IConv can do that for you :

require “iconv”
=> true
i = Iconv.new(“ASCII//TRANSLIT”, “ISO-8859-15”)
=> #Iconv:0x84d4448
i.iconv(“aéouï Æ”)
=> “a’eou"i AE”
i.iconv(“aéouï Æ”).gsub(/[^a-zA-Z0-9 ]/, ‘’)
=> “aeoui AE”

Fine thanks a lot Fred à c’t’heure :wink:

Have a good wine celler :wink:

ça marche même avec de l’UTF-8

works also with UTF-8

Le 25 septembre à 20:12, Michal S. a écrit :


I’ve found an axe can do a lot for a paper-mangling printer. Especially
if you shout for one at the top of your voice, and then a cow orker
--------------------------------------------------------------------------------------^
???

It’s intentional. Cow orker was probably a typo in the olden times, but
has entered the mainstream since then.

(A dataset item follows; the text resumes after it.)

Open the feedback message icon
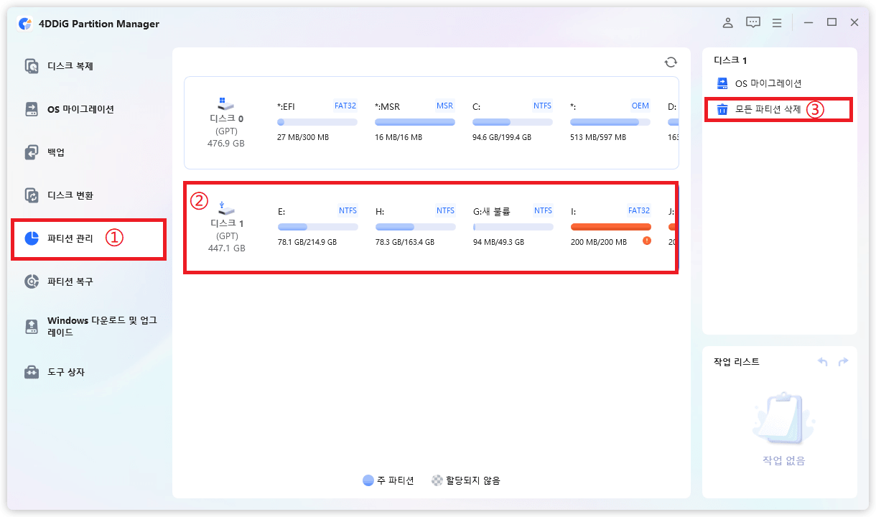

Just ask google : “Results 1 -
10 of about 37,200 for “cow orker”. (0.19 seconds)” :slight_smile:

Fred

On Sep 25, 2007, at 18:55, F. Senault wrote:

do u know of a way to replace diacritics by simple character (ie. : é
-o-> e)

the same with ligatures (ie. : Æ -o-> AE )

using tables ?

IConv can do that for you :

An alternative approach is something like Sean M. Burke’s
Text::Unidecode:

http://interglacial.com/~sburke/tpj/as_html/tpj22.html

Here is an example of an implementation of Unidecode in Lua [1]:

local Unidecode = require( ‘Unidecode’ )

print( Unidecode( ‘Москва́’ ) )
print( Unidecode( ‘北京’ ) )
print( Unidecode( ‘Ἀθηνᾶ’ ) )
print( Unidecode( ‘서울’ ) )
print( Unidecode( ‘東京’ ) )
print( Unidecode( ‘京都市’ ) )
print( Unidecode( ‘नेपाल’ ) )
print( Unidecode( ‘תֵּל־אָבִיב-יָפוֹ’ ) )
print( Unidecode( ‘تَلْ أَبِيبْ يَافَا’ ) )
print( Unidecode( ‘تهران’ ) )
print( Unidecode( ‘Géometrie Différentielle’ ) )

Moskva
beijing
Athena
seoul
dongjing
jingdushi
nepaal
te’labiyb-yapvo
tal 'abiyb yaafaa
thran
Geometrie Differentielle

Cheers,

PA.

[1] http://dev.alt.textdrive.com/browser/HTTP/Unidecode.lua

F. Senault wrote:

IConv can do that for you :

require “iconv”
=> true

i = Iconv.new(“ASCII//TRANSLIT”, “ISO-8859-15”)
=> #Iconv:0x84d4448

i.iconv(“aéouï Æ”)
=> “a’eou"i AE”

i.iconv(“aéouï Æ”).gsub(/[^a-zA-Z0-9 ]/, ‘’)
=> “aeoui AE”

That doesn’t work on all platforms. For me:

require “iconv”
=> true

i = Iconv.new(“ASCII//TRANSLIT”, “UTF-8”)
=> #Iconv:0xb7cf28e0

i.iconv(“aéouï Æ”)
=> “a?ou? AE”

:frowning:

How do i get off this mailing list ? THANKS!!!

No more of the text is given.